Enhancing ASL Recognition with GCNs and Successive Residual Connections
Ushnish Sarkar, Archisman Chakraborti, Tapas Samanta, Sarbajit Pal, Amitabha Das
TL;DR
The paper tackles ASL recognition by modeling hand landmarks as graphs, addressing the limitations of grid-based CNNs for non-Euclidean hand geometry. It builds graphs from 21 MediaPipe hand landmarks per frame, applies translational and scale normalization (e.g., $x'_i = x_i - x_0$ and $d_{ij} = ||x_i - x_j||_2$ with a scale factor), and processes them with a 3-layer GCN that uses successive residual connections to stabilize training.
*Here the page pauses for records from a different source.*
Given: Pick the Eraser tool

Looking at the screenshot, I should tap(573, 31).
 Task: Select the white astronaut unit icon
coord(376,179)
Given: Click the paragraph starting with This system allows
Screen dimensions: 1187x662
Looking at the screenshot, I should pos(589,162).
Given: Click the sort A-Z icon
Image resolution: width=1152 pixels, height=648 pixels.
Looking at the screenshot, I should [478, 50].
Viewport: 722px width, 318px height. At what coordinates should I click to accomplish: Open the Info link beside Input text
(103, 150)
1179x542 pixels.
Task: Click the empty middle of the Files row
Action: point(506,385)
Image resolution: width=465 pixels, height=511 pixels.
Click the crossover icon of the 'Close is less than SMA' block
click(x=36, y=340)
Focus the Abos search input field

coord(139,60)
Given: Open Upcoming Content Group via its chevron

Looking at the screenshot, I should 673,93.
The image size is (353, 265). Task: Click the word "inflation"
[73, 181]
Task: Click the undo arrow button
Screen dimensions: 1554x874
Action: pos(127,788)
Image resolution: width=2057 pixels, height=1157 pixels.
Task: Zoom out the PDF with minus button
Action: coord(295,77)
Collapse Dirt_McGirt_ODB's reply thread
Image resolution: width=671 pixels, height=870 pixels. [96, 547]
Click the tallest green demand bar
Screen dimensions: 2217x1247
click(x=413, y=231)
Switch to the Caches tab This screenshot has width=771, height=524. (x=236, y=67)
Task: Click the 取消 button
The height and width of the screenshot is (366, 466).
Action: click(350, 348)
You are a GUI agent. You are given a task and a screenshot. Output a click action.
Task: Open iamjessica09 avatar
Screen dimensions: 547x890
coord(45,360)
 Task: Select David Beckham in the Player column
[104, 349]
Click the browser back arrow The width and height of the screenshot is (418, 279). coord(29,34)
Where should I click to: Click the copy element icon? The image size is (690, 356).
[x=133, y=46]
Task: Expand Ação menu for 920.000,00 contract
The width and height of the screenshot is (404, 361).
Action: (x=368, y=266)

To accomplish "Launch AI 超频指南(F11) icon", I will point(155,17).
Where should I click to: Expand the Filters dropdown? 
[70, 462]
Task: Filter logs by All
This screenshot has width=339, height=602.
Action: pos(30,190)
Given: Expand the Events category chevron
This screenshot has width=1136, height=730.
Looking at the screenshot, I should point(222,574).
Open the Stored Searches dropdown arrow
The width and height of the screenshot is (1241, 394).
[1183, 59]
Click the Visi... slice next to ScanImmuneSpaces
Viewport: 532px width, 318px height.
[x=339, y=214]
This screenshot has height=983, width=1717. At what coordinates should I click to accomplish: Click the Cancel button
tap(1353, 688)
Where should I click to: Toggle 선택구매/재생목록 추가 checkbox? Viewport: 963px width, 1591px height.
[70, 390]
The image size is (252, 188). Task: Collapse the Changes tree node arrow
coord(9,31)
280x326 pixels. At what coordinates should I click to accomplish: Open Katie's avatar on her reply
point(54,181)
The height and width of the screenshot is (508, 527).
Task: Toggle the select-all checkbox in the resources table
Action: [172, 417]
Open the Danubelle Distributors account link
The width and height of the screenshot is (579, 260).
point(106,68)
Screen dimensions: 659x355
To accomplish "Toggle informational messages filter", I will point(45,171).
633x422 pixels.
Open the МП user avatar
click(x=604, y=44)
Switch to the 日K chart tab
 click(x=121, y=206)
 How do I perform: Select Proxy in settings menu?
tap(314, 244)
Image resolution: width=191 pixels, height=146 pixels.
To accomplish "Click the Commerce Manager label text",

The approach achieves a validation accuracy of $99.14\%$ on the ASL Alphabet dataset under 5-fold cross-validation, outperforming prior methods and establishing a new benchmark. This pipeline enables robust, potentially real-time ASL translation and can be extended to larger and more diverse sign-language datasets for improved assistive human-computer interaction.
Abstract
This study presents a novel approach for enhancing American Sign Language (ASL) recognition using Graph Convolutional Networks (GCNs) integrated with successive residual connections. The method leverages the MediaPipe framework to extract key landmarks from each hand gesture, which are then used to construct graph representations. A robust preprocessing pipeline, including translational and scale normalization techniques, ensures consistency across the dataset. The constructed graphs are fed into a GCN-based neural architecture with residual connections to improve network stability. The architecture achieves state-of-the-art results, demonstrating superior generalization capabilities with a validation accuracy of 99.14%.